Apptimize and Localyptics, the two companies in question, seek to help other mobile companies including Grindr optimize their apps. It’s been confirmed they receive private and personal information from Grindr profiles such as HIV statuses, “last tested dates,” and more.
According to Antoine Pultier, a researcher at SINTEF, the nonprofit that first identified the data breach, specific users and their HIV status could be identified because HIV information is sent together with other user data such as GPS location, phone ID, and email. Pultier specified that the HIV data on Grindr is linked with other information and it may be due to incompetence from some developers that happened to send along all information including private and personal data.
The app, which offers free ads for HIV-testing sites and debuted an optional feature that would remind users to get tested every few months, is now being called into question for how seriously it takes its users data.
SINTEF’s analysis also showed that Grindr was sharing additional user information like their precise GPS position, “Tribe” (meaning what gay subculture they identify with), sexuality, relationship status, ethnicity, and phone ID to other data collectors and advertising agencies. Some of which was sometimes shared via “plain text,” which can be easily hacked from outside sources.
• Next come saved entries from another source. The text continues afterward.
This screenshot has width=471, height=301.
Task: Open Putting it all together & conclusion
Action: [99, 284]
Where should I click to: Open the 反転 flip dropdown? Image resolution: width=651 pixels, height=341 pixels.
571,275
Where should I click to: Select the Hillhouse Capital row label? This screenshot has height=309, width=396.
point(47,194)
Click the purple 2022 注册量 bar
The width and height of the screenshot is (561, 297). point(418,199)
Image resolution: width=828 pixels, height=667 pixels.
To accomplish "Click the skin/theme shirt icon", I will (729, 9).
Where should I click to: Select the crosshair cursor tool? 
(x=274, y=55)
“It allows anybody who is running the network or who can monitor the network – such as a hacker or a criminal with a little bit of tech knowledge, or your ISP or your government – to see what your location is,” Cooper Quintin, a senior staff technologist and security researcher at the Electronic Frontier Foundation, told BuzzFeed News.
“When you combine this with an app like Grindr that is primarily aimed at people who may be at risk – especially depending on the country they live in or depending on how homophobic the local populace is – this is an especially bad practice that can put their user safety at risk,” Quintin added.
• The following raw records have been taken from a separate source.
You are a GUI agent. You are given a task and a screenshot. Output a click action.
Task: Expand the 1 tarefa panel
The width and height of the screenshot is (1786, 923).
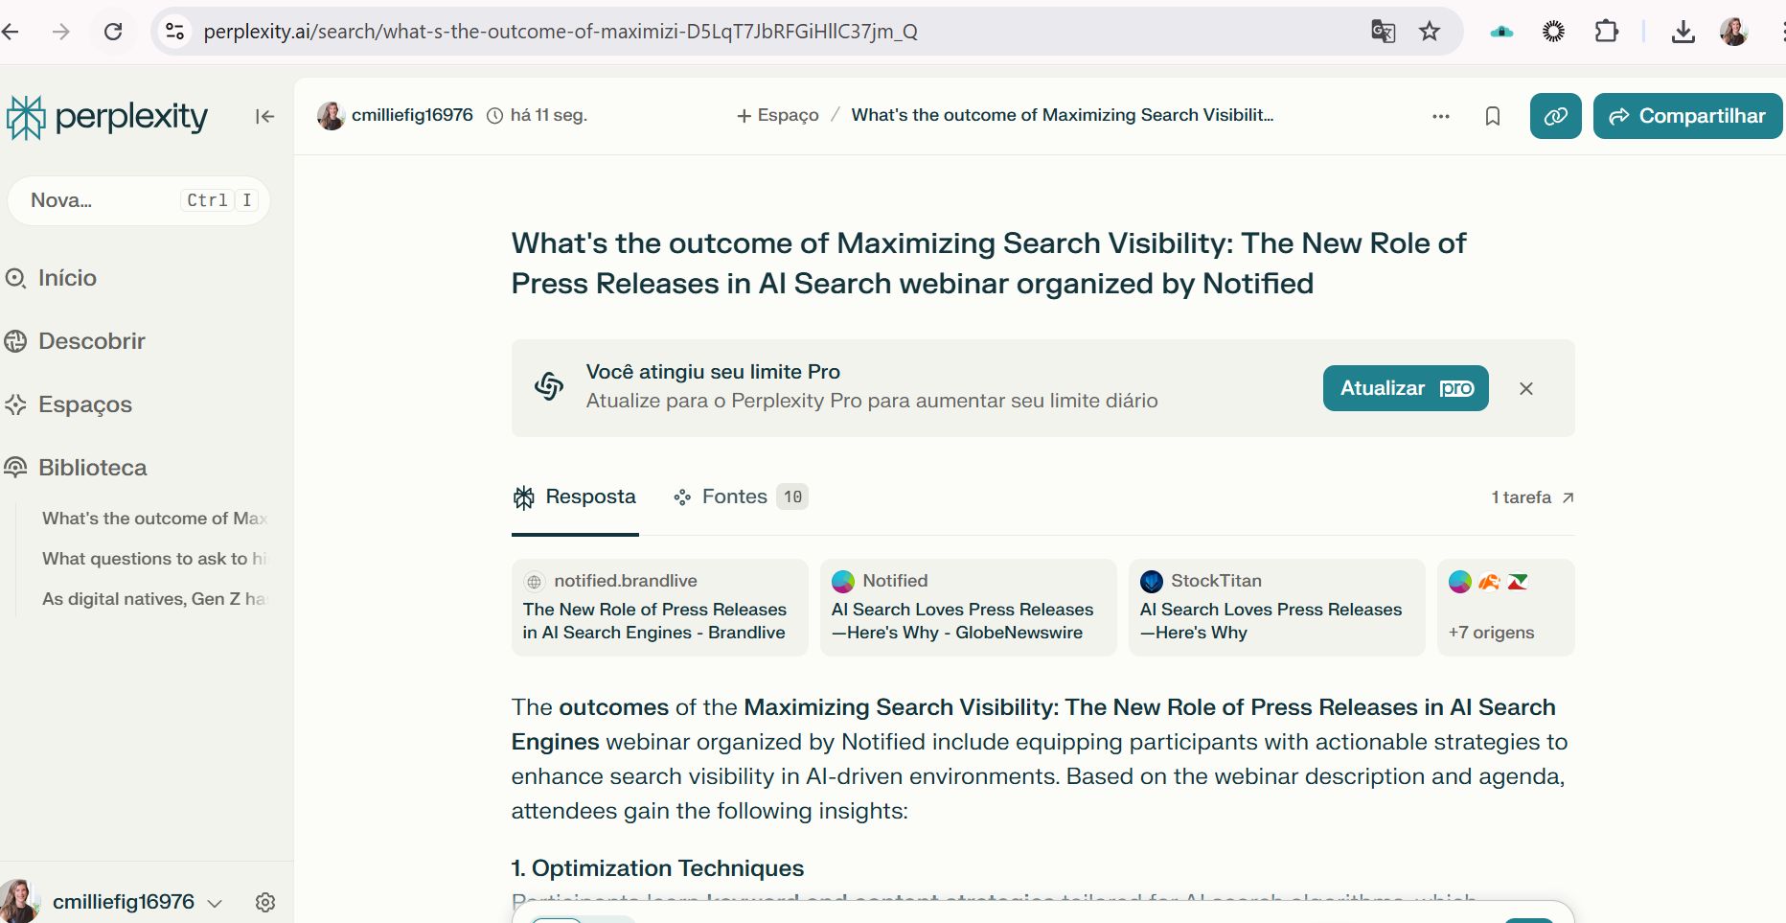pyautogui.click(x=1532, y=497)
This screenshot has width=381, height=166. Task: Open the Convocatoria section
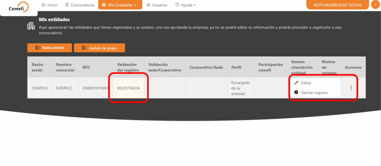[x=80, y=5]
Under the app’s HIV status category, users can select from a variety of statuses, which include whether the user is positive, positive and on HIV treatment, negative or negative and on PrEP. The app also links to a sexual health FAQ about HIV and how to get PrEP in your local area.
Following the disclosure of HIV status, questions are now being raised about Grindr’s privacy policy, which states:
“You may also have the option to provide information concerning health characteristics, such as your HIV status, or Last Tested Date. Remember that if you choose to include information in your profile, and make your profile public, that information will also become public.”
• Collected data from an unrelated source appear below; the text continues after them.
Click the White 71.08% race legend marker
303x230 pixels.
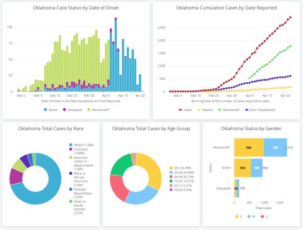coord(71,145)
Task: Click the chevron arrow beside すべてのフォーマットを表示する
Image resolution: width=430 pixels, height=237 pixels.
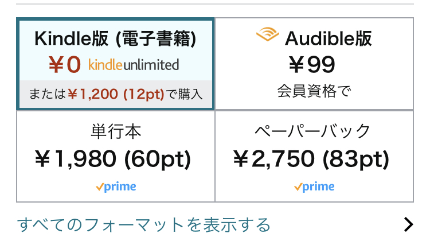Action: coord(408,224)
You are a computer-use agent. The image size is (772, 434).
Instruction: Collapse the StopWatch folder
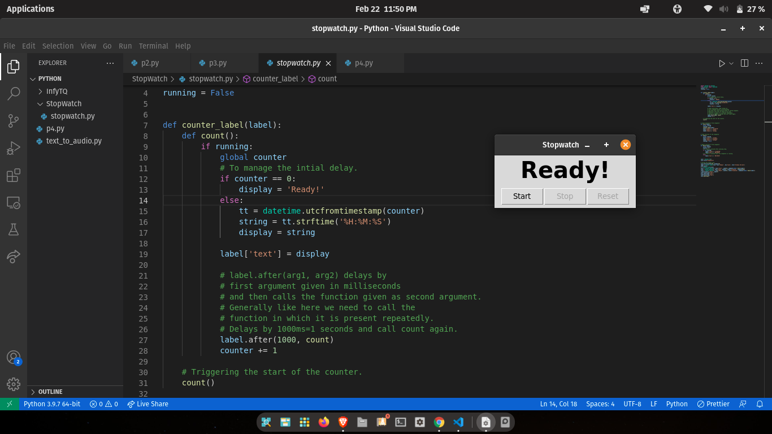click(x=63, y=103)
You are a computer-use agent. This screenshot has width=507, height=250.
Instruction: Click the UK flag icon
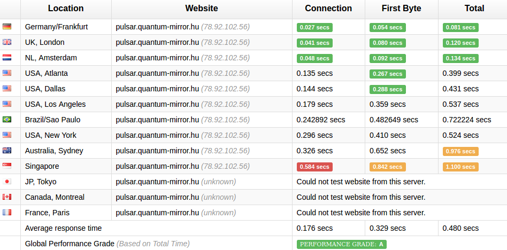coord(7,42)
However, despite this, the average person may not comprehend or fully consider what they’ve agreed to when signing up. A few experts are now arguing that Grindr should be more specific in its user agreements about how its using their data.
“What the law regards as informed consent is in almost all instances uninformed consent,” Ben Wizner, director of the ACLU Speech, Privacy, and Technology Project, told BuzzFeed News. “I hope that one small silver lining here will be that users and citizens will realize that there are enormous loopholes in the privacy regime and that personal information is bought and sold freely on a global market.”